:: The problem ::
Please put the lines below into a JSON list of strings, one string per line, leaving out blank lines.

* start Entries provided *

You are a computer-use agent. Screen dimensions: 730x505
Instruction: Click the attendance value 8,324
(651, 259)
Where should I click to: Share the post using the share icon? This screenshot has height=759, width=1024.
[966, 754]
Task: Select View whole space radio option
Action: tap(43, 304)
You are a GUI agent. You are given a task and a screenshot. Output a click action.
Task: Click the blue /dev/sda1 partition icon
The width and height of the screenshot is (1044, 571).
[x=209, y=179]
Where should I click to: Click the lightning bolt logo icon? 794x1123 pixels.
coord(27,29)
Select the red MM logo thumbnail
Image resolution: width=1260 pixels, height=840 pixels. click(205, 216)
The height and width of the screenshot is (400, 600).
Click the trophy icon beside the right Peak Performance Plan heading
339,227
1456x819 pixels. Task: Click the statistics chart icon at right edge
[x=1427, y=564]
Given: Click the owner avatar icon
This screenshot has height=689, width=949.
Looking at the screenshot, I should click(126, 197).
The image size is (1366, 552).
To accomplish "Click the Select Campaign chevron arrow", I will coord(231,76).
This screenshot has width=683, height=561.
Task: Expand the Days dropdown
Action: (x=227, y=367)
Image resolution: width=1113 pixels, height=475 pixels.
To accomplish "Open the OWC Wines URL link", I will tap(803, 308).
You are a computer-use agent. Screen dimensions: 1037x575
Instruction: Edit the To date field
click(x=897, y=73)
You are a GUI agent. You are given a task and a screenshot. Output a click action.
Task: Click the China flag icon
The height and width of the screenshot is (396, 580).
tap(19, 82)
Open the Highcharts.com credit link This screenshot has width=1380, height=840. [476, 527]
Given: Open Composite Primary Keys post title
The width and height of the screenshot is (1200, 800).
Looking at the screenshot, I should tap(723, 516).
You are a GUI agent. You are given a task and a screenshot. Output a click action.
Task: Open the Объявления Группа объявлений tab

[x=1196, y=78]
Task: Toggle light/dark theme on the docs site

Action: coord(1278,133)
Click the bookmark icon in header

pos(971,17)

* end Entries provided *

:: Exercise answer ::
[
  "You are a computer-use agent. Screen dimensions: 730x505",
  "Instruction: Click the attendance value 8,324",
  "(651, 259)",
  "Where should I click to: Share the post using the share icon? This screenshot has height=759, width=1024.",
  "[966, 754]",
  "Task: Select View whole space radio option",
  "Action: tap(43, 304)",
  "You are a GUI agent. You are given a task and a screenshot. Output a click action.",
  "Task: Click the blue /dev/sda1 partition icon",
  "The width and height of the screenshot is (1044, 571).",
  "[x=209, y=179]",
  "Where should I click to: Click the lightning bolt logo icon? 794x1123 pixels.",
  "coord(27,29)",
  "Select the red MM logo thumbnail",
  "Image resolution: width=1260 pixels, height=840 pixels. click(205, 216)",
  "The height and width of the screenshot is (400, 600).",
  "Click the trophy icon beside the right Peak Performance Plan heading",
  "339,227",
  "1456x819 pixels. Task: Click the statistics chart icon at right edge",
  "[x=1427, y=564]",
  "Given: Click the owner avatar icon",
  "This screenshot has height=689, width=949.",
  "Looking at the screenshot, I should click(126, 197).",
  "The image size is (1366, 552).",
  "To accomplish \"Click the Select Campaign chevron arrow\", I will coord(231,76).",
  "This screenshot has width=683, height=561.",
  "Task: Expand the Days dropdown",
  "Action: (x=227, y=367)",
  "Image resolution: width=1113 pixels, height=475 pixels.",
  "To accomplish \"Open the OWC Wines URL link\", I will tap(803, 308).",
  "You are a computer-use agent. Screen dimensions: 1037x575",
  "Instruction: Edit the To date field",
  "click(x=897, y=73)",
  "You are a GUI agent. You are given a task and a screenshot. Output a click action.",
  "Task: Click the China flag icon",
  "The height and width of the screenshot is (396, 580).",
  "tap(19, 82)",
  "Open the Highcharts.com credit link This screenshot has width=1380, height=840. [476, 527]",
  "Given: Open Composite Primary Keys post title",
  "The width and height of the screenshot is (1200, 800).",
  "Looking at the screenshot, I should tap(723, 516).",
  "You are a GUI agent. You are given a task and a screenshot. Output a click action.",
  "Task: Open the Объявления Группа объявлений tab",
  "[x=1196, y=78]",
  "Task: Toggle light/dark theme on the docs site",
  "Action: coord(1278,133)",
  "Click the bookmark icon in header",
  "pos(971,17)"
]